The event was co-sponsored by CooperCraft Communications and Georgia Power.
Golden spoke briefly about his efforts to help south Ga. and Cagle spoke at length about his high hopes and goals for small businesses in Ga.
Both played leading roles in Governor Nathan Deal signing House Bill 318, which allowed for the creation of the $100 million Invest Georgia Fund in April.
The fund was created to help “Georgia–grown” small businesses, preferably those that are technology-based, compete nationally through venture capital investments. Over the past few years, many profitable technology companies left Ga. for better investment opportunities.
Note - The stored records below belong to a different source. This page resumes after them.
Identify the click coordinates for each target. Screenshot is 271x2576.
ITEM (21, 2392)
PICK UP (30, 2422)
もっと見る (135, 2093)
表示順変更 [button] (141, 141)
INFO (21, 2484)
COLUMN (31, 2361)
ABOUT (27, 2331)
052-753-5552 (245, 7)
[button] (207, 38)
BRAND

For example SolidFire, a storage company based in Ga., left for Boulder, Colo. after securing $11 million in venture capital funds.
The Technology Association of Georgia (TAG), estimated venture capital investing fell by 31% in Ga., 21% higher than the national decline of 10% in 2012.
Cagle and Golden hope that the fund will deter companies from leaving the state of Ga.
“This is not a fund just to give money to any [business] in the community,” Cagle said during a brief meeting after the breakfast at Azalea Health with CEO, Baha Zeidan and others including Sen. Golden, VSU President William McKinney, Wiregrass Georgia Technical College Interim President Shawn Utley and Mayor John Gayle. “This is a fund to help businesses with strong plans to take the next step in Georgia, like Azalea Health, and grow in their own environment.”
Cagle also discussed how it is essential for south Ga. to retain companies in order to create jobs for graduates of VSU and WGTC and make south Ga. a destination for commerce.
“We have to make more commercial hubs outside of just Atlanta in Georgia,” said Cagle. “I believe south Georgia, has the resources to do it.”